Le scene dipinte o in rilievo sulle pareti delle tombe, che dovevano ricreare la produzione di alimenti per la vita oltremondana del defunto, ci mostrano che alcuni tipi di uccelli venivano anche allevati: anatre, oche e gru appaiono rinchiuse in recinti con inservienti che introducono a forza nei becchi una specie di pastone cotto su bracieri, per far ingrassare i volatili; il modo più comune per cucinarli era di arrostirli sul fuoco infilzati sugli spiedi.
L’allevamento a scopo alimentare era praticato nell’antico Egitto soprattutto per i bovini, utilizzati anche per i lavori agricoli, e per ovini e caprini. Altri animali allevati per l’alimentazione erano i conigli e i maiali, ma la carne di questi ultimi era esclusa dalle offerte funerarie e da quelle dedicate alle divinità nei templi; nell’Antico Regno è attestato anche l’allevamento di alcune specie selvatiche, come le iene e le gazzelle.
Anche la pesca è oggetto di numerose scene sulle pareti delle tombe: il pesce era il cibo più comune per chi non poteva permettersi quotidianamente la carne, anche se compare pure sulle tavole dei ricchi, ed era molto facile procurarselo, essendo il Nilo molto pescoso. Le tecniche di pesca erano diverse, ma la più usata era quella con la rete a strascico, che consisteva in una barca che attraversava il corso d’acqua trainando una rete e ritornava al punto di partenza richiudendola e imprigionando i vari pesci. La pesca con la lenza, con o senza canna, era ritenuta perlopiù un divertimento per i facoltosi dignitari, che la praticavano nei laghetti artificiali dei giardini delle loro ville.
Sulla riva, come per gli uccelli, i pesci venivano aperti, puliti dalle interiora, appesi a seccare e infine posti sotto sale dentro grandi giare per la conservazione; il pesce fresco era invece cucinato di solito arrosto o lessato. Dalle uova dei muggini era ricavata anche una specie di bottarga: le uova estratte durante la pulitura dei pesci venivano salate e quindi appallottolate e pressate. Oltre ai muggini, il Nilo era ricco di anguille, carpe, tilapia e pesci gatto; sulle tavole d’offerta funerarie però i pesci non compaiono mai; il vero motivo di questa esclusione è sconosciuto.
Il Vino nell'Antico Egitto
Tutankhamon era abituato a bere vino perché questa era la bevanda principale della classe nobile nell'antico Egitto.

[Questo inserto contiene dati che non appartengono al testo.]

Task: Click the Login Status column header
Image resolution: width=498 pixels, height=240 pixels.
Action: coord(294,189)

Come avviene anche oggi, il vino era considerato superiore alla birra e costava infatti cinque volte di più. Aveva una sua divinità, la dea Hathor, come dimostrano le liste delle offerte nei templi e nelle tombe.
Le tombe sono ricche di rilievi e pitture che raffigurano le diverse fasi della produzione del vino nei minimi dettagli: la raccolta nei vigneti del delta e delle oasi, lo stivaggio dell'uva nei grandi tini di pietra, legno o argilla, la pigiatura con i piedi, ancor oggi il modo migliore per produrre vino più puro dato che i semi e i graspi non vengono mescolati con il succo d'uva. Dalla Quinta Dinastia (2500 a. C.) si trovano rappresentate con una certa frequenza delle scene di vendemmia. Da queste raffigurazioni si vede che il tipo di coltivazione predominante è quella a pergola, con armatura formata da pali forcuti, anche se non mancano viti a cespuglio.

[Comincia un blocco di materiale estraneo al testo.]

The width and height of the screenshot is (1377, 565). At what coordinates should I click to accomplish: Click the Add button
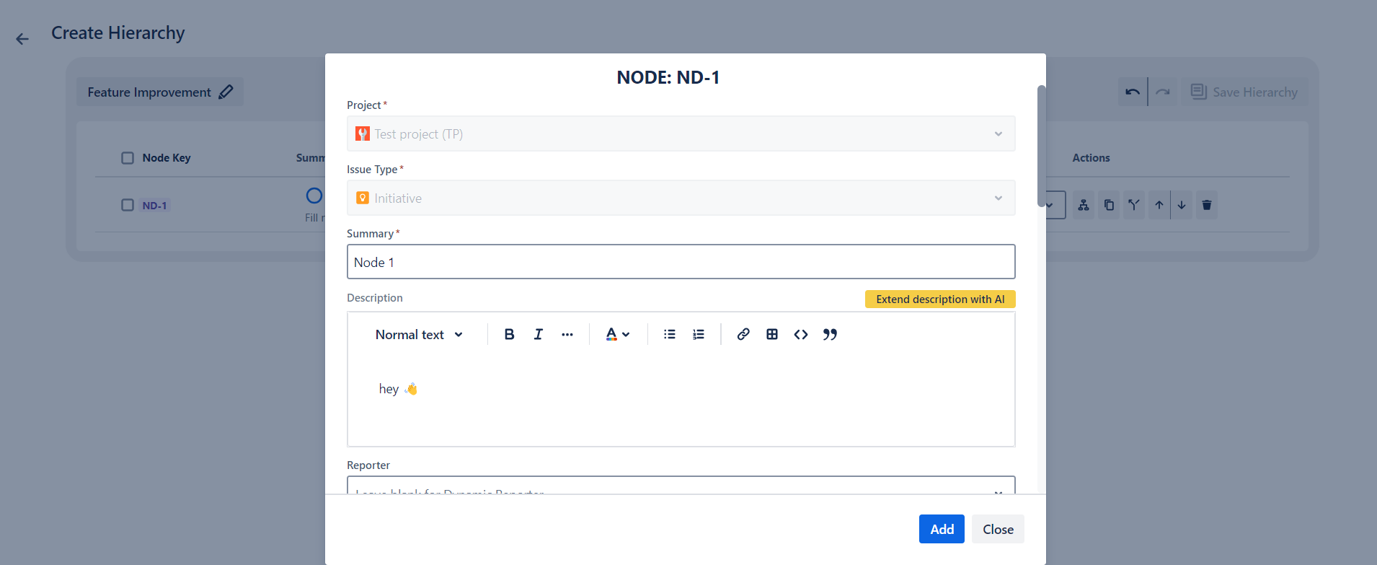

L'uva era vendemmiata in cesti, che poi venivano vuotati in larghe vasche , dove cinque o sei persone pigiavano, aggrappandosi ad un sostegno. Le vinaccevenivano torchiate per mezzo di torchi a secco. La fermentazioneavveniva in anforeaperte. Una volta terminata la fermentazione, il vino veniva posto in anfore che venivano chiuse e sigillate.